Orica GreenEdge rider mistimes sprint
Just half a wheel was all that separated Michael Albasini (Orica GreenEdge) from stage 14 winner, Matteo Trentin (Omega Pharma-Quick-Step) in Lyon. The Swiss had led the sprint to the line only to be overtaken by Trentin at the very last moment by the narrowest of margins.
"For the moment, there is a lot of frustration," admitted Albasini. "Maybe after dinner, I can feel a little proud of my performance today, but when you get so close to a win at the Tour de France, the first few moments after will be a lot of frustration."
Albasini, already with two wins to his name this season including one at Paris-Nice, was part of the 18-man breakaway which formed during the opening hour of the stage. Orica GreenEdge sports director Matt White explained that Albasini was just one of a number of options that the squad had to make the escape, which also included Cam Meyer, Simon Clarke and stage 3 winner Simon Gerrans.
"Albasini is very, very fast," White said. "We have a lot of faith in him. He's won many times from a group of that size in the technical sort of final we had today. He was the perfect guy to have in the breakaway."

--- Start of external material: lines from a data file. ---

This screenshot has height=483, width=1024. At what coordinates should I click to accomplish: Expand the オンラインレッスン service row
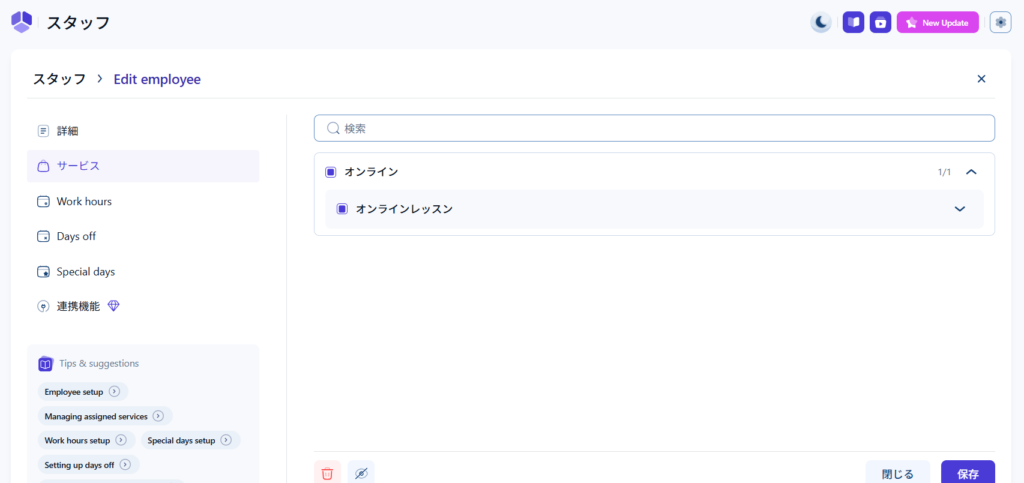[x=960, y=209]
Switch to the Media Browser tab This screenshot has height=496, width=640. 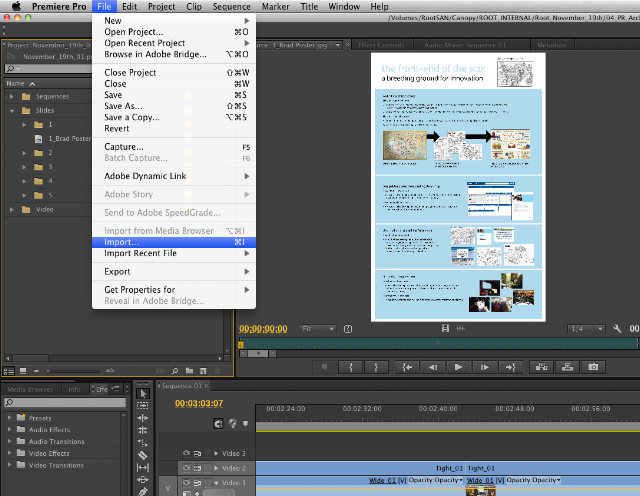pyautogui.click(x=31, y=389)
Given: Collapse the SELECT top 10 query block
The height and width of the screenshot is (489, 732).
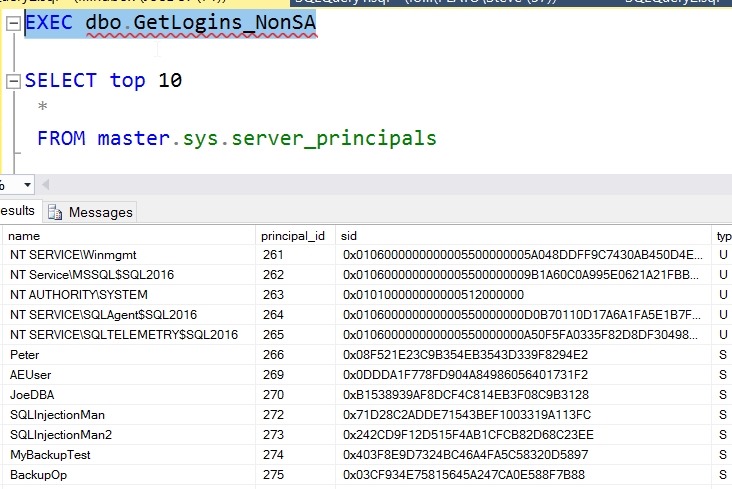Looking at the screenshot, I should tap(12, 81).
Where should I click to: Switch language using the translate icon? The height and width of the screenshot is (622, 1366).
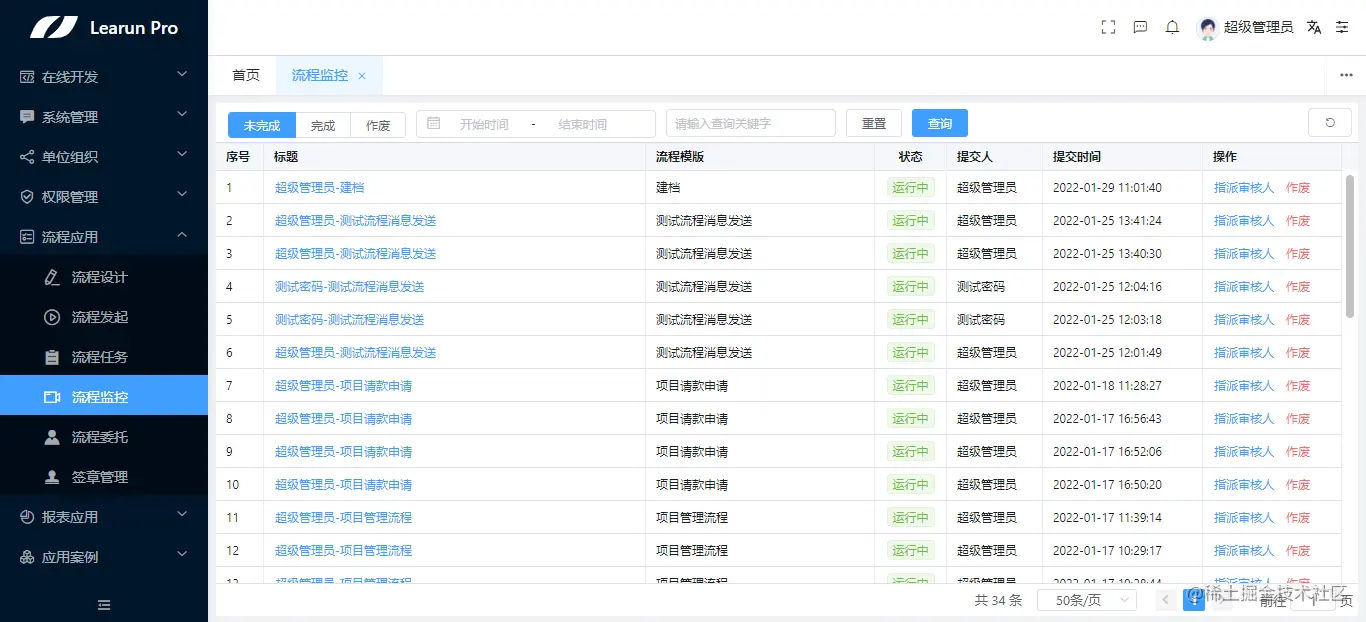[1313, 27]
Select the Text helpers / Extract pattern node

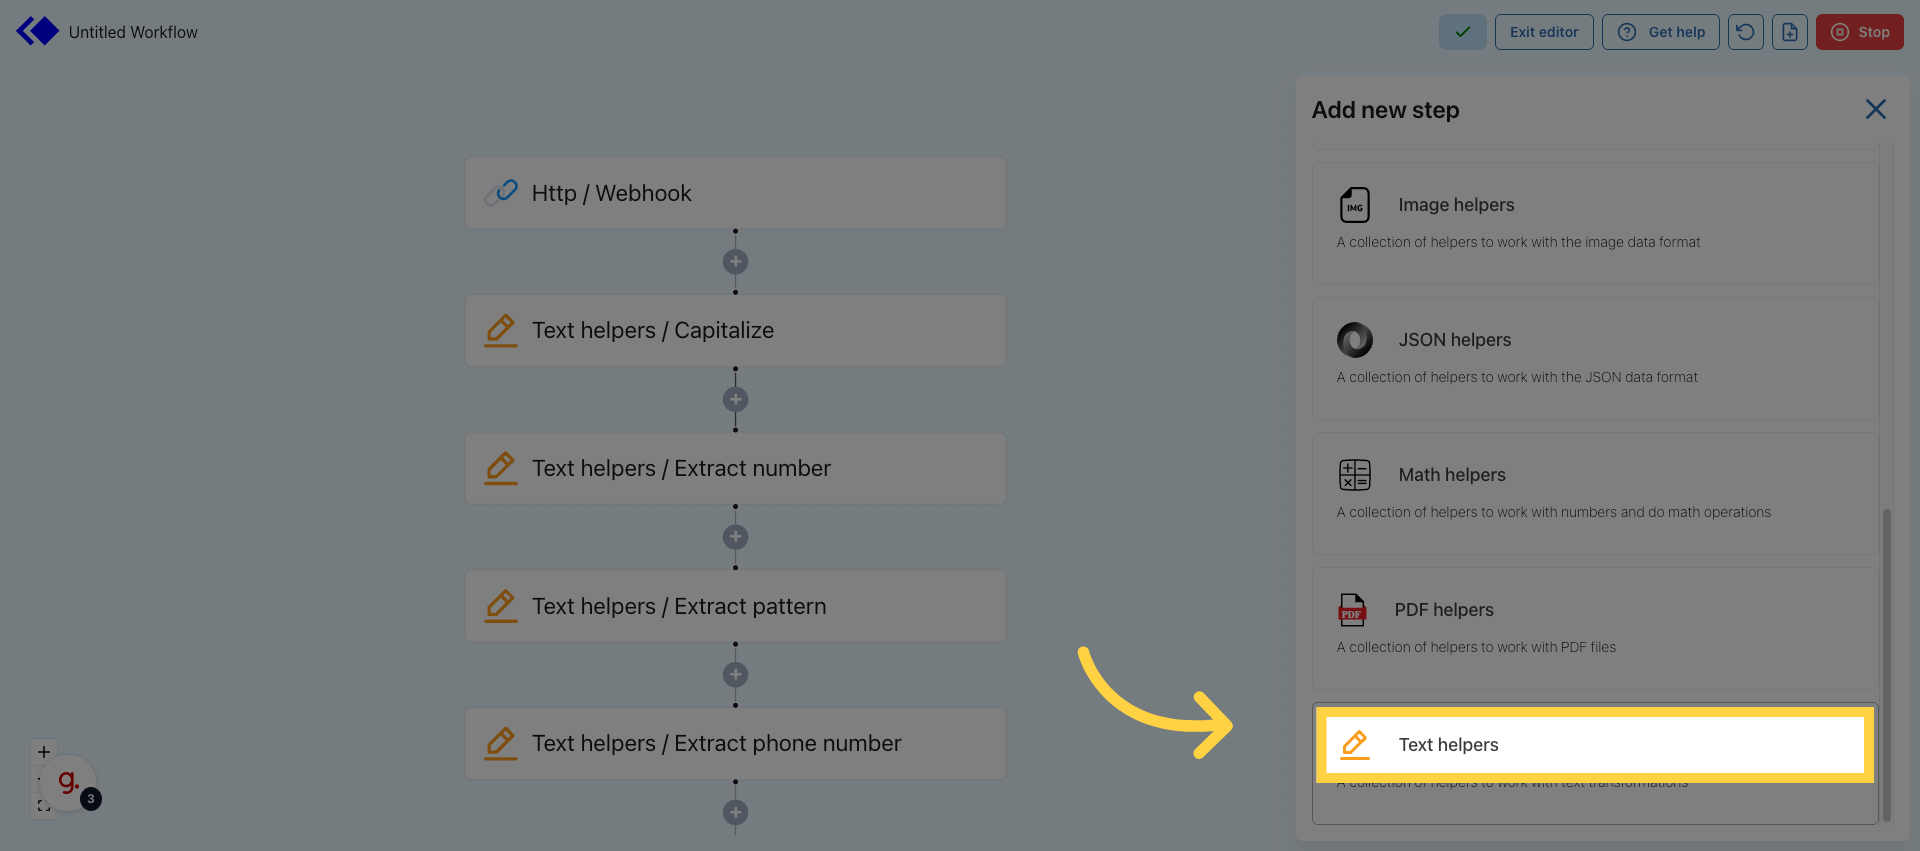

The 32-year-old launched the first attack along with Garmin Sharp's David Millar with 25km to go, but the potentially dangerous move was quickly shut down by Jens Voigt (RadioShack Leopard). Julien Simon (Sojasun) attacked on the penultimate climb, the Côte de la Duchère with around 15km left to race. The Frenchman gained 20 seconds on his rivals before being brought back to the group with one kilometre to go.
"It wasn't up to me to chase him," said Albasini. "I was focused on controlling the group behind. I couldn't take responsibility to chase him down, too. He was riding really strong. It was close, but all our attacks brought him back."
Winner of stage 2 Jan Bakelants (RadioShack Leopard) launched the next attack opening up the sprint before Albasini surged passed him and looked destined for the win. It wasn't to be.
"There was a lot of headwind in the finish straight," said Albasini. "I went too early. The timing would have been right without the wind. It was too soon with it."